Precision of Readout at the hunchback Gene: Analyzing Short Transcription Time Traces in Living Fly Embryos

The simultaneous expression of the hunchback gene in the numerous nuclei of the developing fly embryo gives us a unique opportunity to study how transcription is regulated in living organisms. A recently developed MS2-MCP technique for imaging nascent messenger RNA in living Drosophila embryos allows us to quantify the dynamics of the developmental transcription process. The initial measurement of the morphogens by the hunchback promoter takes place during very short cell cycles, not only giving each nucleus little time for a precise readout, but also resulting in short time traces of transcription. Additionally, the relationship between the measured signal and the promoter state depends on the molecular design of the reporting probe. We develop an analysis approach based on tailor made autocorrelation functions that overcomes the short trace problems and quantifies the dynamics of transcription initiation. Based on live imaging data, we identify signatures of bursty transcription initiation from the hunchback promoter. We show that the precision of the expression of the hunchback gene to measure its position along the anterior-posterior axis is low both at the boundary and in the anterior even at cycle 13, suggesting additional post-transcriptional averaging mechanisms to provide the precision observed in fixed embryos.
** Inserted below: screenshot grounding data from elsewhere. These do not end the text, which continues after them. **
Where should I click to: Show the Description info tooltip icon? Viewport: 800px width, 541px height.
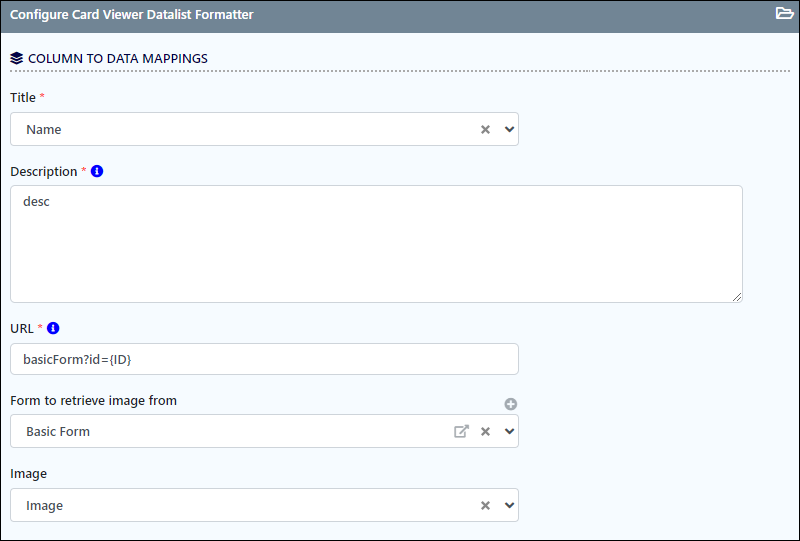click(97, 171)

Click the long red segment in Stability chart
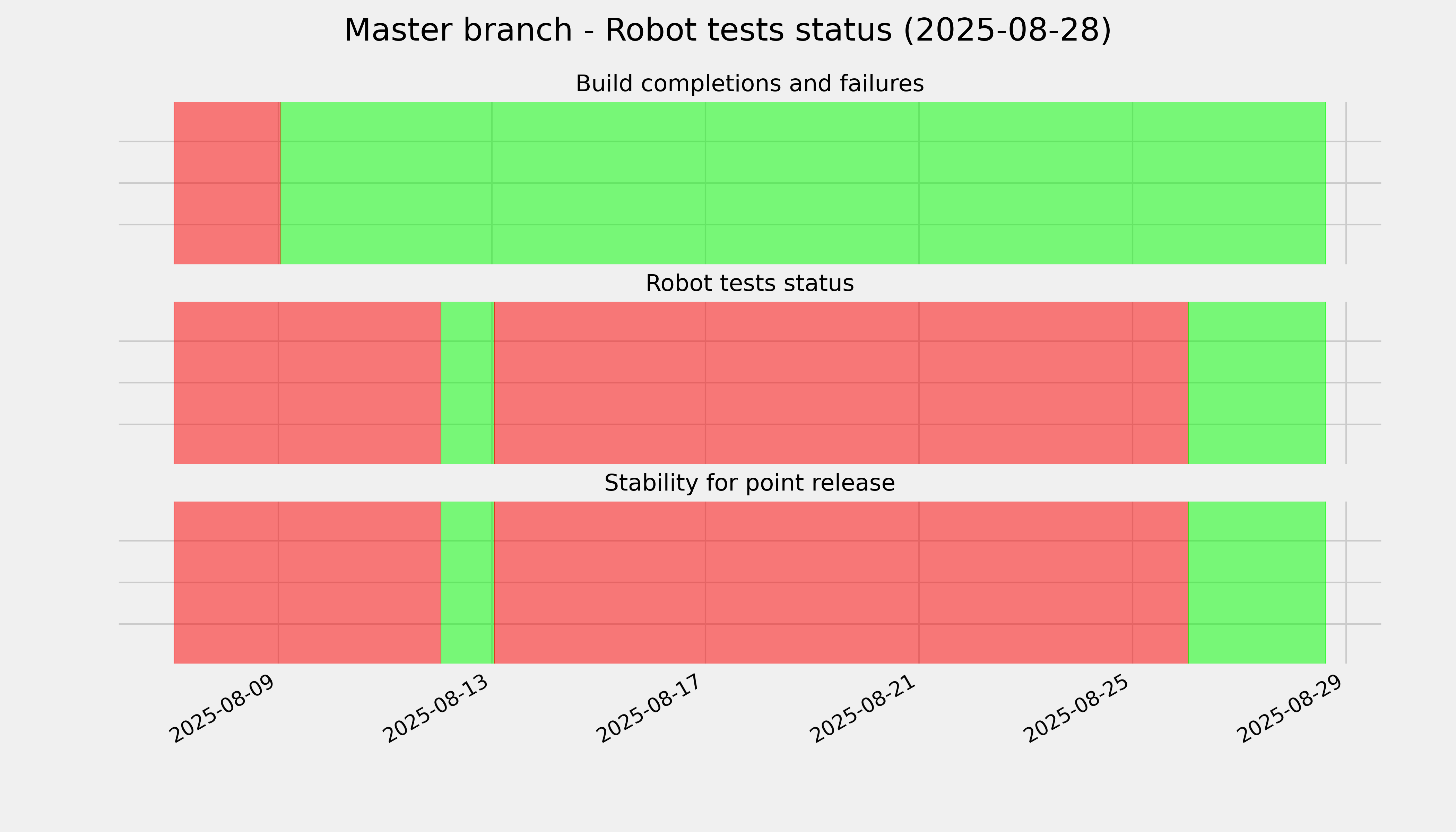coord(841,582)

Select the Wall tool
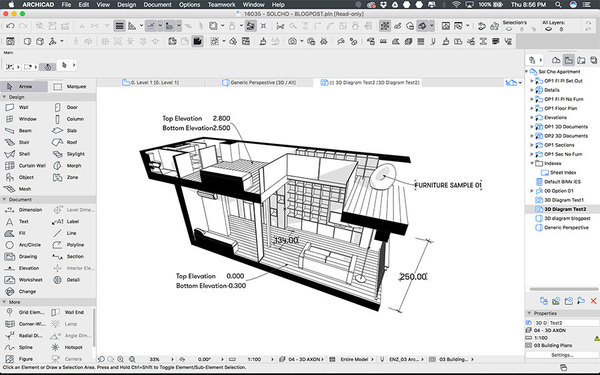click(x=17, y=107)
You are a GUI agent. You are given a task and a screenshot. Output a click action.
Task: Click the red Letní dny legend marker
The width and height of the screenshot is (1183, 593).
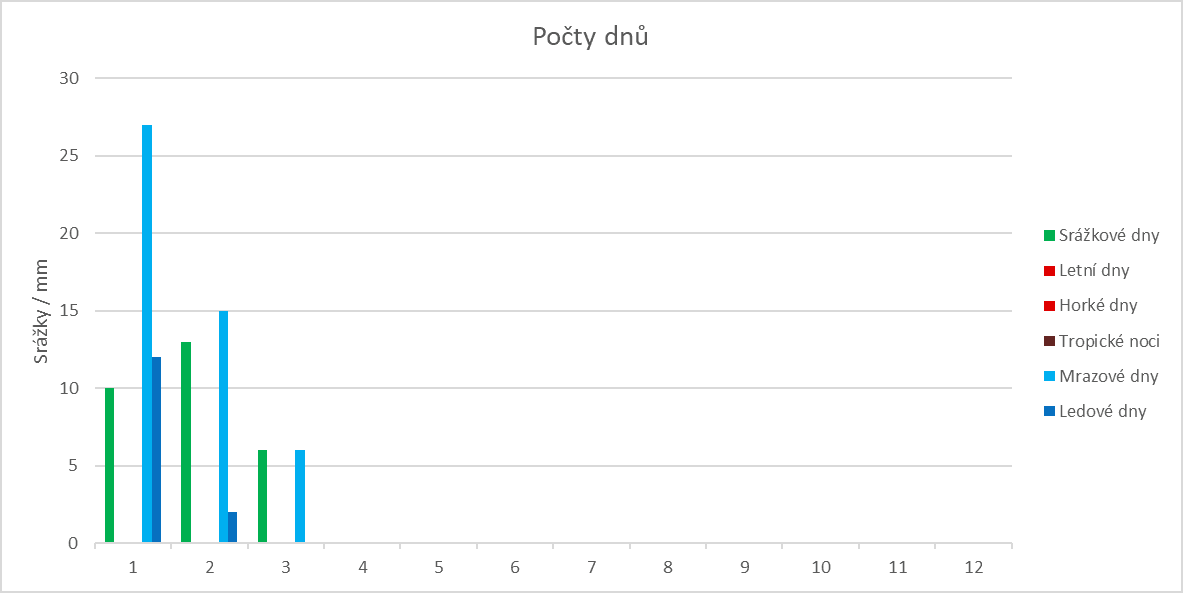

Author Summary The fly embryo provides a natural laboratory to study the dynamics of transcription and its implications for the developing organism. Using live imaging experiments we investigate the nature of transcription regulation of the hunchback gene—the first to read out the maternal Bicoid gradient. While traditional time trace analysis methods based on OFF time distributions or autocorrelation functions fail for short signals, our tailored autocorrelation function overcomes these limitations revealing bursty dynamics that is reproducible between cell cycles and embryos. The inferred rates result in a lot of variability in the readout of nuclei sensing similar Bicoid concentrations, suggesting additional readout mechanisms than a one-to-one mapping of the input onto the output.